**Compito A:** Nel testo sul Covid-19 in Brasile, quale ministro rimprovera il presidente affermando che spetta solo al ministero della Salute orientare il paese?
**Compito B:** Per favore, continua il testo sul Covid-19 in Brasile a partire dalla sua ultima frase.

**Brano:**
►

Ci siamo lasciati con il discorso a reti unificate del presidente che, rivolto alla stampa, minimizzava il rischio pandemia, definendo il Covid-19 “uma gripezinha” – un’influenza da poco – chiedendo di tornare al lavoro per guadagnarsi il pane, “perché la miseria uccide più del virus”. Un’uscita avventata, che metteva a serio rischio l’operato del ministro della Salute Luiz Mandetta, il quale era riuscito fino ad allora a contenere l’espansione dei casi e limitare il numero dei decessi, imponendo l’isolamento federale e lo stop alle produzioni non essenziali. “O così, oppure il sistema sanitario brasiliano andrà in collasso nel mese di aprile, e anche pagando sarà difficile accedere alle cure necessarie” aveva ammonito.
Ora, dopo l’exploit di Jair Bolsonaro, e l’uscita anticipata dalla quarantena di alcuni stati specie nel Nord Est, il contagio accelera. Andiamo per ordine: i casi in Brasile registrano una brusca impennata, passando dai 4.500 del weekend ai 6.836 di mercoledì 1° aprile, mentre i decessi aumentano da 150 a 240; la vittima più giovane, un ragazzo obeso di 23 anni. Un tasso di crescita di circa il 60%, il più alto finora.
Inaspettatamente, il ministro di Giustizia Sérgio Moro irrompe in scena quando, senza timori reverenziali e forte della popolarità di cui gode, striglia Bozo (nomignolo affibbiato al presidente mutuato dal celebre clown) dichiarando che è compito esclusivo del ministero della Salute orientare il paese sulle misure da prendere e, pur essendo d’accordo sul fatto che l’economia va salvaguardata, la salute dei cittadini è prioritaria. La sera stessa, nel notiziario tv, Bolsonaro cambia completamente tono, ammettendo che il Covid-19 è una minaccia seria senza ancora una cura certa, e che farà il massimo sforzo per coniugare la tutela della salute pubblica con il lavoro.
Intanto però il danno è fatto: la gente è uscita dalle gabbie, invadendo di nuovo le strade e i parchi, facendo jogging e sudando in palestra. E il virus gongola.
Il problema degli ammortizzatori sociali inesistenti in Brasile è il migliore alleato della pandemia. Per il ceto basso non ci sono altre alternative: lavorare infettando, o stare a casa e morire di fame. Una sorta di gioco della Torre che riguarda solo la manodopera più bistrattata, la quale, oltre a subire l’insulto abituale di un salario minimo mensile fissato a 1045 R$ (950 nel Nord Est) ora, senza poter lavorare, deve sperare almeno in un’indennità di disoccupazione pari a 450 R$ per famiglia, 87 euro, suggerita da Ipea (Instituto de Pesquisa Econômica Aplicada).

◄

**Estratto del dataset:**
►

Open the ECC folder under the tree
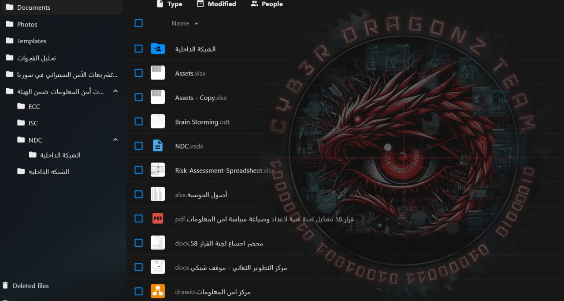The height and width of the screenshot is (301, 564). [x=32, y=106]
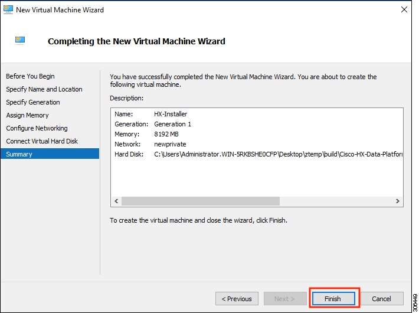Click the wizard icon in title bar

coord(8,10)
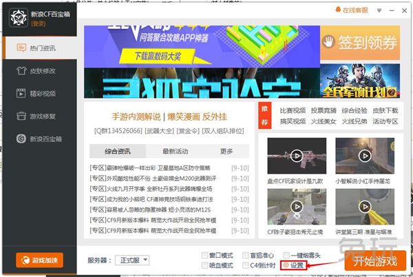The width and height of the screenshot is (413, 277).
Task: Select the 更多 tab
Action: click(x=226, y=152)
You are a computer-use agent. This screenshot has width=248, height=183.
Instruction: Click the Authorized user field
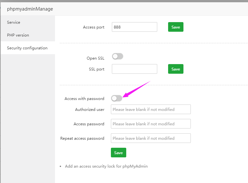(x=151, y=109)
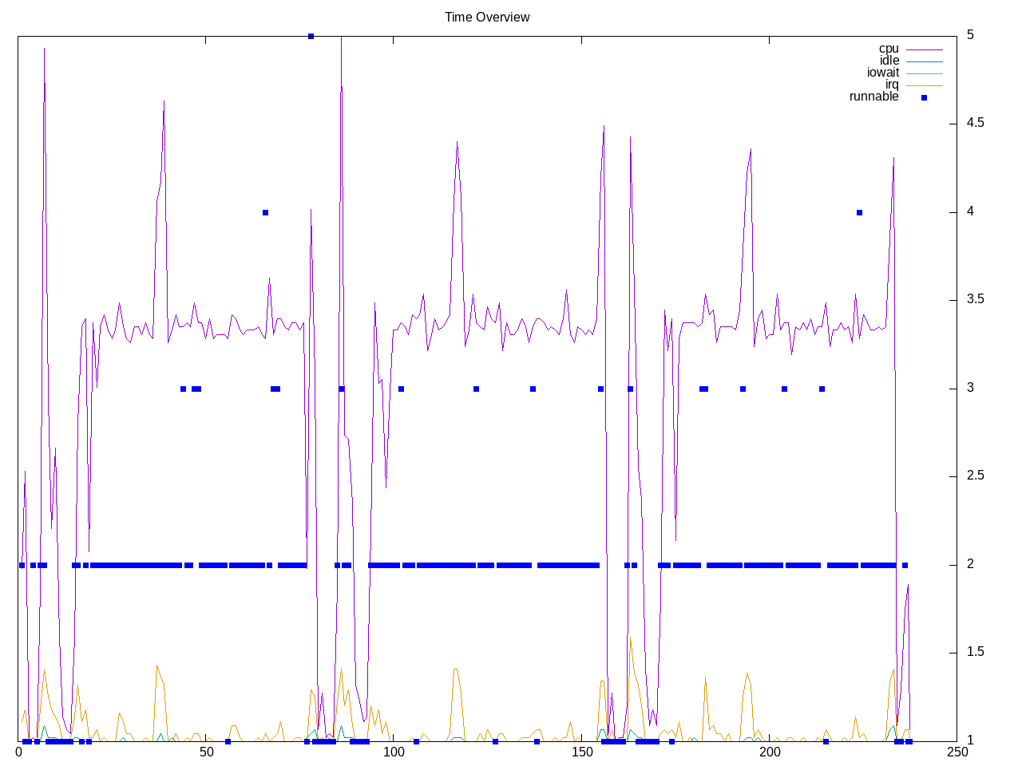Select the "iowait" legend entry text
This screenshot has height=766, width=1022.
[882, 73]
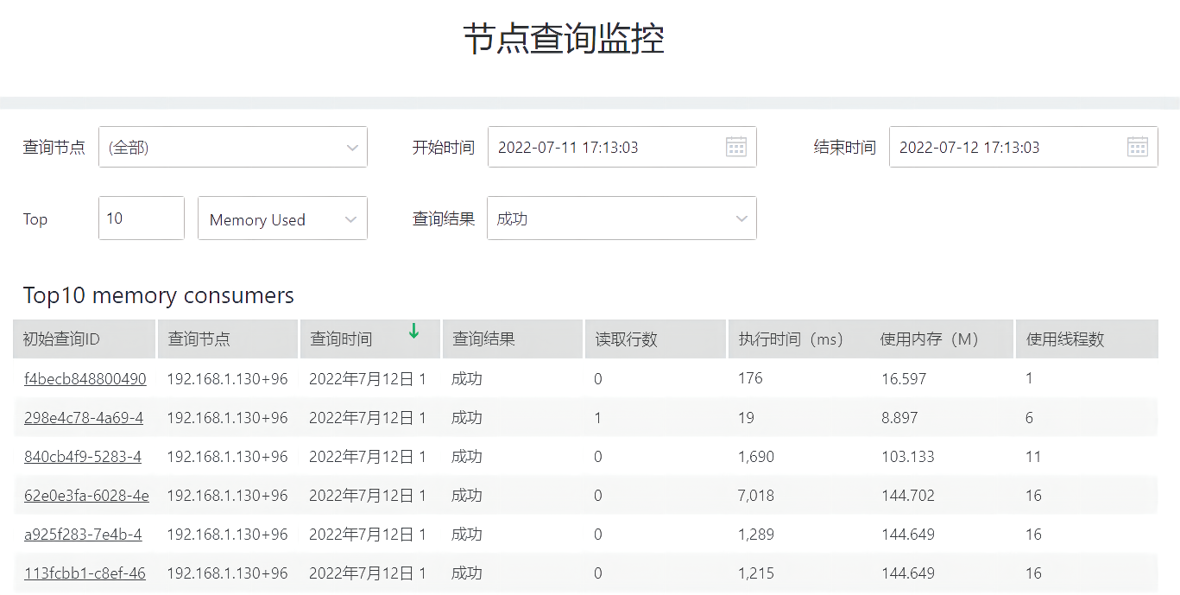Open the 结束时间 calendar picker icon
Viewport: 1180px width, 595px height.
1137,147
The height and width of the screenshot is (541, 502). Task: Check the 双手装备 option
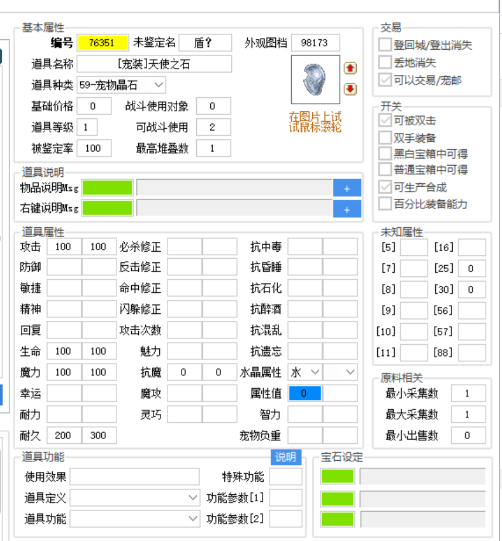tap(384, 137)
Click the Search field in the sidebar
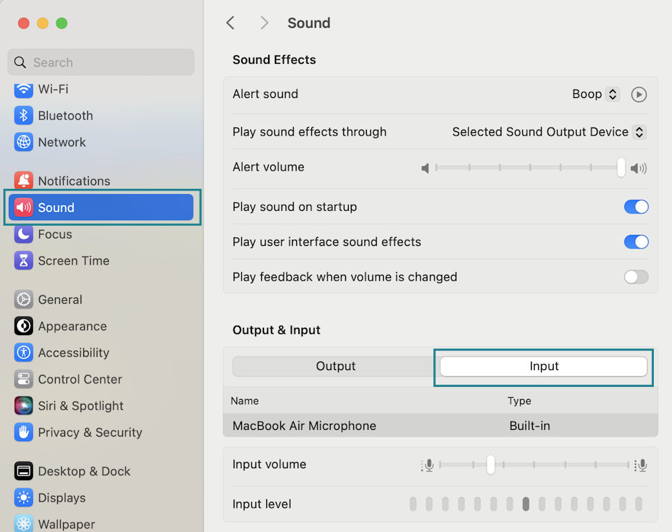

◄

**Risposta A:** Il ministro di Giustizia Sérgio Moro.

**Risposta B:**
Pannicelli caldi, considerando che una famiglia delle favelas è composta in media da 5-6 persone, calcolando anche un anziano a carico. Settantacinque R$ extra a cranio, sempreché la proposta venga approvata.
Paradossalmente va meglio a quelli che fanno i lavori peggiori: a São Paulo il prefetto Bruno Covas ricompenserà con 1200 R$ extra per famiglia 2300 gruppi familiari che costituiscono le cooperative autonome dei catadores de lixo reciclável, i raccoglitori di rifiuti incaricati della separazione dei materiali riciclabili: carta e cartoni, stracci, vetro e alluminio ricavato dalle lattine usate. Un lavoro duro, ma tra i mestieri umili degli excluídos, forse quello pagato meglio. Quasi 6 milioni di real sono stati messi a loro disposizione dalla Prefettura.
Tra l’altro, nella metropoli più grande del Brasile e la più malata, che da sola ha prodotto il 50% dei decessi nel Paese, le uniche categorie esentate dalla quarantena sono i catadores che fanno la raccolta porta a porta – ora che il coprifuoco costringe la gente dentro casa – i riders delle consegne di cibo a domicilio, e ovviamente i corrieri. Tutti freelance, gli unici veramente indispensabili durante un’epidemia o una guerra. Quasi tutti di pelle scura.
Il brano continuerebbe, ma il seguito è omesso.